New Delhi, April 20 (IANS) In a most unusual wildlife health study, ornithologists trace the phenomenon of bacteria in a migratory vulture species that is gaining antibiotic resistance during its sojourn in India — and this is quite widespread and can be epidemic too.
But the drug-resistance bacteria are not necessarily harmful to the birds that have them, say the ecologists.
The first-of-its-kind study on a wild migratory species in this part of the world has thrown up results that are both interesting and surprising.
E. coli, or Escherichia coli, a pathogen seen in over 90 per cent of Egyptian vultures that migrate during winter in northwest India, changed during their migration, which means the local environment is a key component of E. coli strains, microbiologist Pradeep Sharma told IANS.
In an interview, he said the level of antibiotic resistance in the vultures was very high and the E. coli showed resistance to a wide range of antibiotics throughout their stay in India.

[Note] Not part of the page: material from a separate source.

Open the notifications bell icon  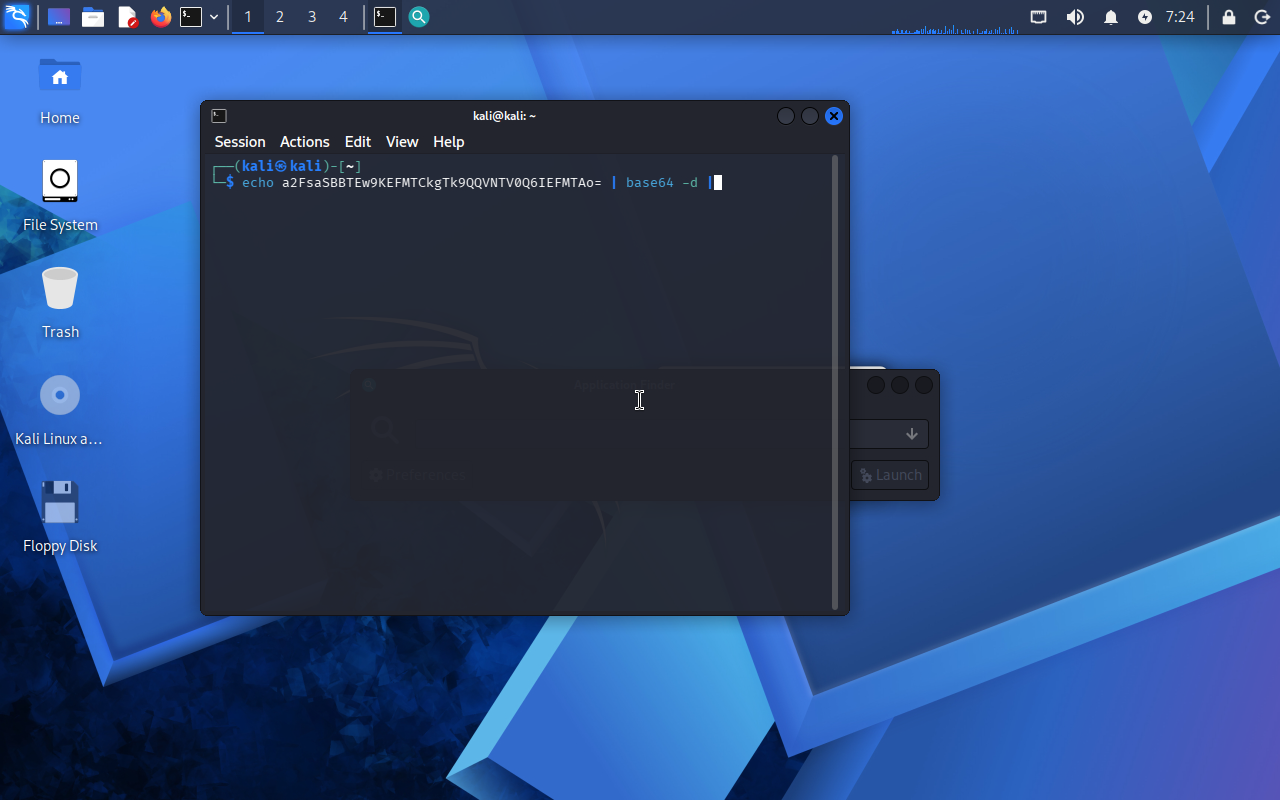[x=1111, y=17]
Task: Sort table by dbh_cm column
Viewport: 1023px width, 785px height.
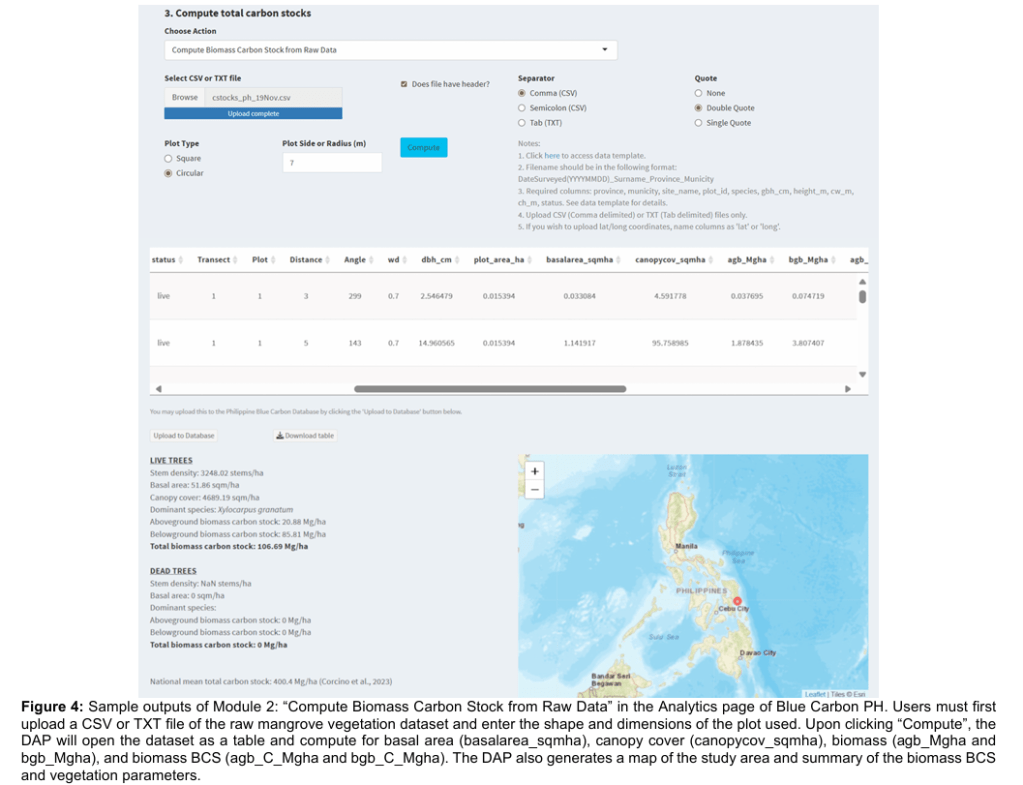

The resistance varied to different drugs over the winter.
This sort of study, published last month in the journal Infection Ecology and Epidemiology, to locate patterns of antibiotic resistance is novel to the microbial and wildlife world, said Sharma.
He’s working with the College of Veterinary and Animal Science of the Rajasthan University of Veterinary and Animal Sciences in Bikaner in Rajasthan.
A team led by Sharma studied vultures that arrived in Bikaner in October 2011 and departed in March 2012. They fed on cattle carcasses dumped in Jorbeer in Bikaner.
The study shows that in countries like India, where wildlife is frequently in contact with people and domestic animals, the government ought to be monitoring the health of wild animals much more to check any epidemic.
“Our study shows without doubt that current existing norms of WHO regarding multi-antimicrobial resistance in wildlife is restricted at the country level, which is of no use whatsoever as migratory birds can carry this phenomenon across borders,” Mysuru-based Nature Conservation Foundation scientist and co-author K.S. Gopi Sundar told IANS.
“Countries should be working together to monitor microbial health of wild birds if we are to have a chance of catching potential epidemic that can be an outcome of such high levels of antimicrobial resistance.”
Explaining reasons for the too-high antibiotic resistance, Sharma said birds such as vultures are scavengers and feed on dead livestock carcasses. In most countries, livestock are treated frequently with various drugs that include a range of antibiotics. Scavengers such as vultures, therefore, can pick up resistance due to exposure to the medicines in the carcasses.
“In our study we found that 72 per cent of the E. coli sampled showed resistance to various drugs. This is among the highest percentages found in the world,” said Sharma.
Birds that have bacteria with antibiotic resistance can certainly spread these to other birds that they come in contact with, or share the same environment with, Sundar said.
Since vultures and other species are already feeding on livestock carcasses that have been treated with antibiotics, they are more likely to pick up resistance directly from exposure to the carcasses.
“Wild animal health in India is unfortunately not an aspect that has seen governmental attention, except when epidemics such as the bird flu break out. This situation needs to change,” Sundar said.
A wide range of bird species across the globe have been seen to exhibit antibiotic resistance.
“We need expansion of similar studies both in India and in the breeding grounds of birds that winter in India. This is the only way we can understand levels of exposure, and how different countries may be contributing to bacterial antibiotic resistance in birds,” Sharma added.